The Compiler Problem: Defeating Optimization
A subtle danger: the C version of constant-time comparison can be "optimized" by the compiler back into a variable-time version:
int ct_memcmp_c(const uint8_t *a, const uint8_t *b, size_t n) {
uint8_t result = 0;
for (size_t i = 0; i < n; i++) {
result |= (a[i] ^ b[i]); // compiler may optimize this away!
}
return result;
}
GCC -O2 can recognize that this loop computes a "could exit early" equivalent and transform it to an early-exit loop, entirely defeating the purpose. This is why security-critical libraries write constant-time code directly in assembly, or use compiler barriers (__volatile__, memory fences) to prevent reordering.
In assembly, the loop structure above is guaranteed by the programmer — the assembler does not optimize control flow. This is one legitimate reason to write security-critical primitives in assembly.
Verifying Constant-Time Behavior
With Valgrind (ct-verif)
The ct-verif tool uses Valgrind's Memcheck to track "taint" (secret data) and verify it does not influence branching:
valgrind --tool=memcheck --track-origins=yes ./test_ct_memcmp
Timing Measurements
A simple validation with rdtsc:
; Measure comparison of equal data vs data differing in last byte
; Time should be equal within measurement noise
; RDTSC returns timestamp counter in EDX:EAX
; On modern CPUs, use RDTSCP for more precise measurements
rdtscp ; EDX:EAX = timestamp, ECX = processor ID
shl rdx, 32
or rax, rdx ; rax = full 64-bit cycle count
; ... run comparison ...
rdtscp ; get end timestamp
; ... compute difference ...
Running 1000 iterations with equal data vs. different data should show the same cycle distribution. If the histogram of times differs, there is a timing leak.

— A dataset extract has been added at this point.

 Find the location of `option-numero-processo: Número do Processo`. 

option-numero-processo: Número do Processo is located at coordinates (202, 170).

The OpenSSL Solution: CRYPTO_memcmp
OpenSSL's constant-time comparison (in crypto/mem.c) uses essentially our assembly technique, with an added twist: it uses a volatile pointer to prevent the compiler from seeing through the comparison:
int CRYPTO_memcmp(const void *in_a, const void *in_b, size_t len) {
size_t i;
const volatile unsigned char *a = in_a;
const volatile unsigned char *b = in_b;
unsigned char x = 0;
for (i = 0; i < len; i++)
x |= a[i] ^ b[i];
return x;
}
The volatile qualifier prevents the compiler from reasoning about the memory access pattern and eliminates the optimization that would reintroduce branching.
Takeaway: Security Requires Assembly Discipline
Three points from this case study:
-
The vulnerability is not in the algorithm — it is in the implementation.

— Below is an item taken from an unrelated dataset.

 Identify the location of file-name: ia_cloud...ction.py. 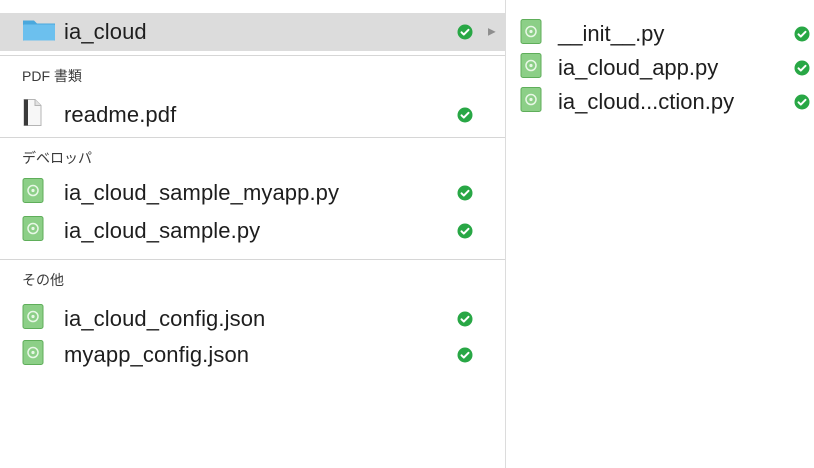
(646, 102).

a[i] != b[i]is a correct comparison; the early exit is the bug. -
Compilers optimize for speed, not security. A C compiler may legally transform your constant-time C into variable-time machine code. Assembly gives you direct control over which instructions execute.
-
Constant-time is a property of the instruction sequence, not the algorithm. The XOR + OR pattern is constant-time because neither XOR, OR, INC, nor DEC take different amounts of time based on their input data. The
jnz .loopbranch depends only on the loop counter. This is the kind of reasoning you must apply to every security-critical code path.
This principle — avoiding secret-dependent branches and memory accesses — is the foundation of side-channel resistant cryptographic code, and it will appear again when we implement the AES-NI encryption tool in Chapter 15.